Now I'm Ms. UMB MBA*. I bitch and moan a lot about school because it is time consuming and it is not always fun. But I feel like I have found my feet there. This is not at all down to anything UMB has done for me. This is due to my having been lucky enough to have good fellow students to work with as team mates.
It is true that my employment situation is far from ideal, but I feel that even the little MBA work I have done has given me more confidence and improved my relations with the friends/work partners I have at my place of employment. I say this hesitantly because they have a tendency to lay off my friends.
But we are all about being thankful now-not negative.

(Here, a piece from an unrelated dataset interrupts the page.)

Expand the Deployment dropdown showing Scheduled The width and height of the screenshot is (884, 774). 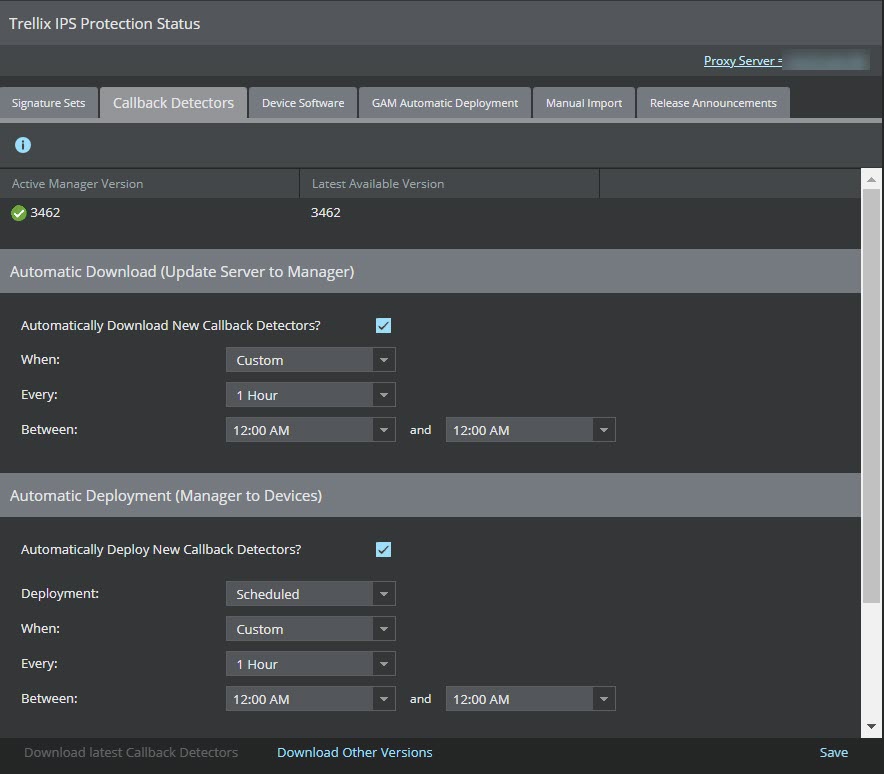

I am thankful that when the professor in last night's class tried to launch a program to give us a demo (and we all suggested that perhaps he needed task manager) one of my classmates made me giggle by suggesting "I think it needs a nap."
I gave half of a ten minute presentation last night about a business case. While it wasn't "fun" in that it made me nervous and tied my stomach in knots, I enjoy collaboration and I enjoy feeling that we did a good job.

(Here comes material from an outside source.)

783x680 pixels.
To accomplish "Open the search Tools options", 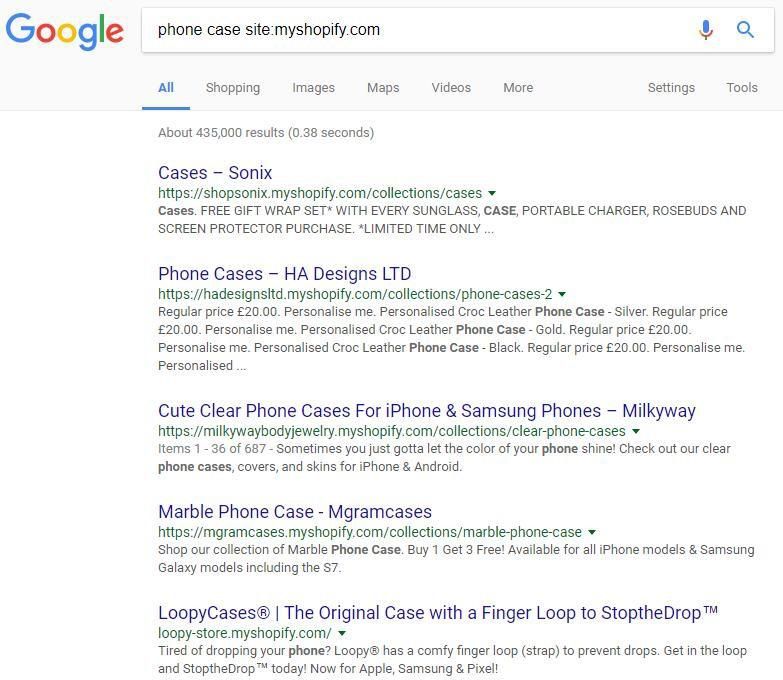I will (742, 88).
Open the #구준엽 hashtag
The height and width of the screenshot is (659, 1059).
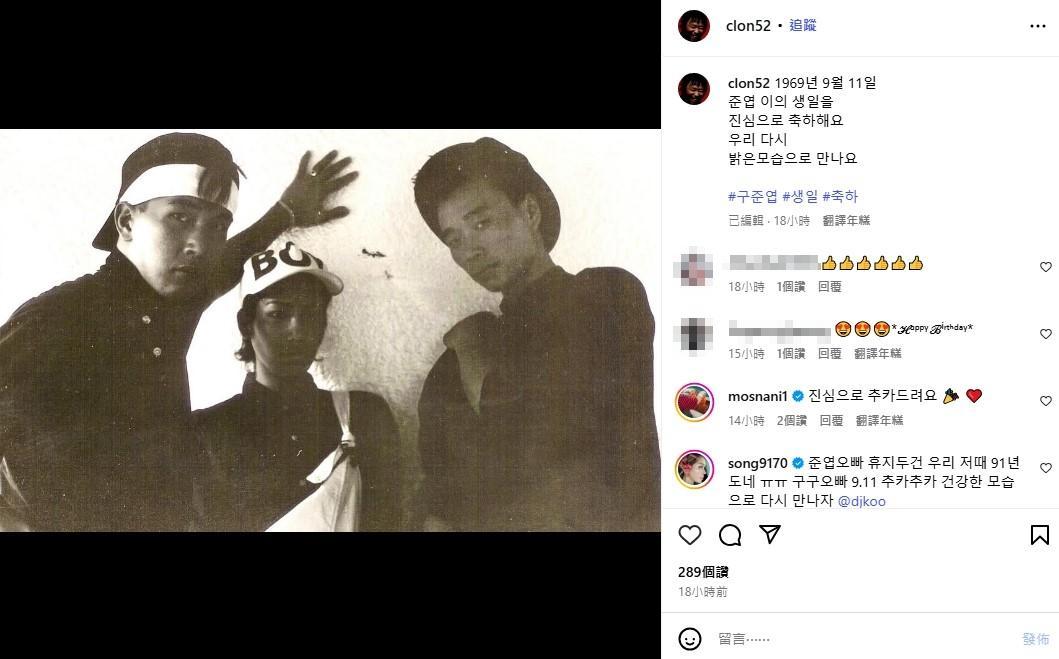pos(752,196)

My sister drove her three children up to Massachusetts this summer so that they could hunt for hermit crabs on the beaches she and I had gone to as children and so they could see their Tia Cantabridgienne. My mom came along as well to help child herd. It was exhausting, but I'm awfully glad they did it.
My sister has also gotten a smartphone and joined facebook. So I can see pictures of her kids online or she can MMS them to me. Also, this makes it easier for us to share snarky commentary.
And of course, obviously there are my friends. Two of them got married this year, which gave me the opportunity to reconnect with old college friends and meet some of my facebook friends in meat-space (and their dogs!). I haven't seen enough of my friends these past few months because I am up to my eyeballs in MBA stuff, but they are still there (I'll see some of them tomorrow) and they are the duct tape that keeps me together. It's not just that they will lend me their iphones or advise me on editing problems--it's also that they will ask my advice on computer problems or trust me to water their plants and they will make me laugh until my tummy hurts.
*Well no, not really. After this term I'll have a whopping four courses under my belt and two that were waived out of eighteen total. I still have very little clue as to how the College of Management functions and I haven't talked to the IS department about declaring a specialty. But I can find classes in two buildings and I've started to get an idea about ..how to think about the concepts presented and how to explain them to professors and my employer as well as what to expect from a class workload-wise. Or to put it another way, arriving on campus no longer fills me with dread of the unknowable.